2020-03-20

TVM

简介

TVM是一套端到端的深度学习编译系统。
它的主要特性如下图所示。

第一，它支持将多种前端模型( Keras, MXNet, PyTorch, Tensorflow, CoreML, DarkNet等)编译到多种后端硬件上(包括传统的CPU/GPU，还包括FPGA、TPU等专用加速硬件)。
第二，它提供了一整套自动优化基础设施，能够帮助用户快速在一个新的硬件体系下建立起较高的性能。

独到之处

TVM 相对它的前辈如(Halide)，有两个创新的点值得关注。

其一：
section4部分引入了一个可扩展的tensor compute primitives (就是硬件支持的用于特定矩阵运算的原语)描述方法。这使得TVM能快速支持新的硬件加速指令。
如下图所示。

使用类似RISC的思路，只需要提供少量细粒度的基本步骤，就可以通过组合配置建模出复杂的硬件加速指令。

其二：
TVM提供的autotuner相当强大。

TVM支持常规的黑盒自动优化，也就是使用黑盒优化算法反复到硬件上运行程序获得性能。
也支持基于预测的自动优化，在这种模式下，TVM根据硬件上获得的性能测试结果，训练出了一个性能预测模型。使用这个预测模型，TVM能实现快速的调优空间探索(论文中的效果比黑盒算法好)。因为模型预测很快，耗时低于1ms，而真实运行测试可能需要多耗费几十倍的时间。并且模型能持续从硬件中学习，而黑盒优化算法每次都必须从头开始。

TVM和其他项目的关系

https://github.com/apache/incubator-tvm/blob/master/docs/faq.rst

和Halide关系

https://github.com/apache/incubator-tvm/issues/682
http://docs.tvmlang.org/faq.html#tvm-s-relation-to-other-ir-dsl-projects answers the difference from existing projects, including Halide. In short, we specifically focus on deep learning, and optimize for multiple hardware backends (GPUs and other accelerators).
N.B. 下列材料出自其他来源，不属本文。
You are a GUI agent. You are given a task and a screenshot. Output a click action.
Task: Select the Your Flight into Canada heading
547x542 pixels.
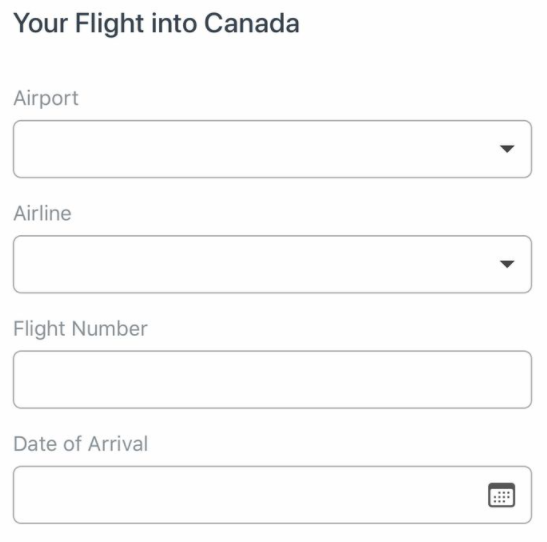(156, 24)
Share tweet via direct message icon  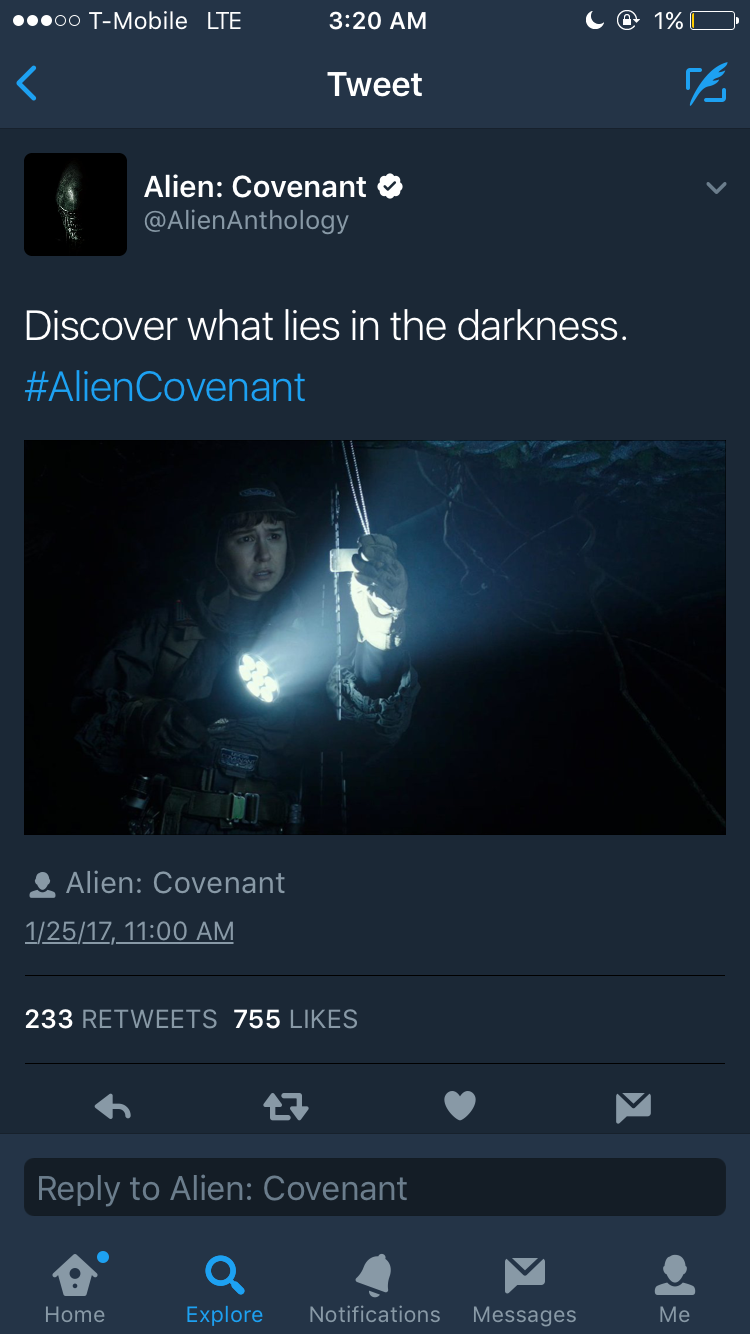pyautogui.click(x=633, y=1105)
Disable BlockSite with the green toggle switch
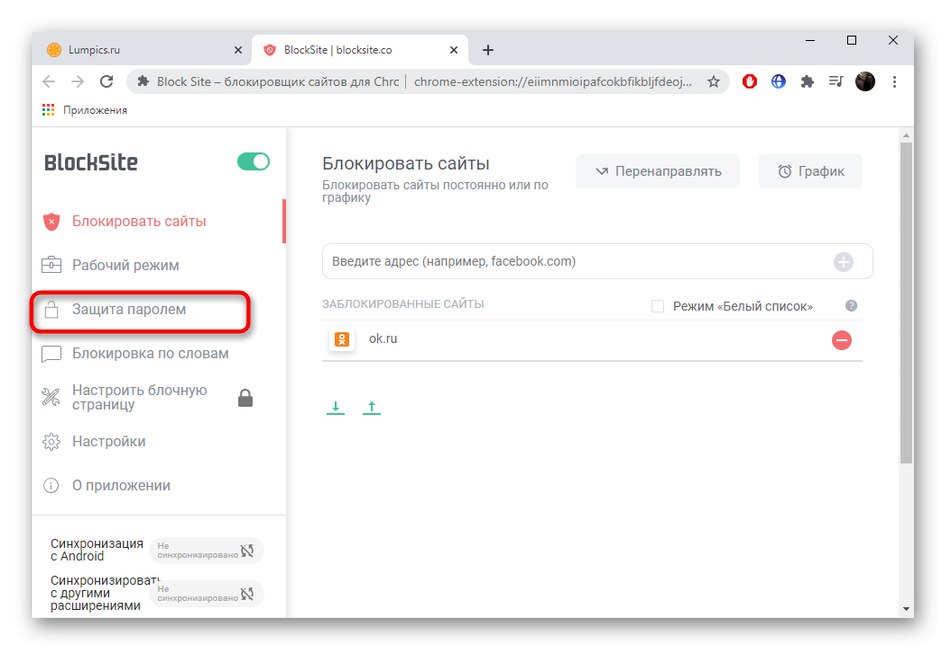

The major challenge is to make the schedule space complete enough to cover the state of art kernels for hardware back-ends we want to support, specifically gpu and other hardwares. The second challenge is to build the dsl representation to cover things we care about in deep learning(e.g. recurrence). The other issues include the ease of deployment and interpolation.

These challenges are not well addressed by existing frameworks(including Halide) and requires rethink and design of the stack as opposed to simply reuse an existing one.

You can also find that the TVM’s IR itself is evolving, and we continuously learn new lessons from hand optimization and tuning for various backends.

和MLIR的关系

参考https://discuss.tvm.ai/t/google-lasted-work-mlir-primer/1721/15
中TVM作者的如下回复。

Interpretation of MLIR’s Vision

I think what you answered reflects MLIR’s vision. Make the abstract class of IR and derive dialects. But not necessarily provide specific pass for the dialect, so if X-IR is a dialect of MLIR, then there are dialect specific passes that is needed in the pass.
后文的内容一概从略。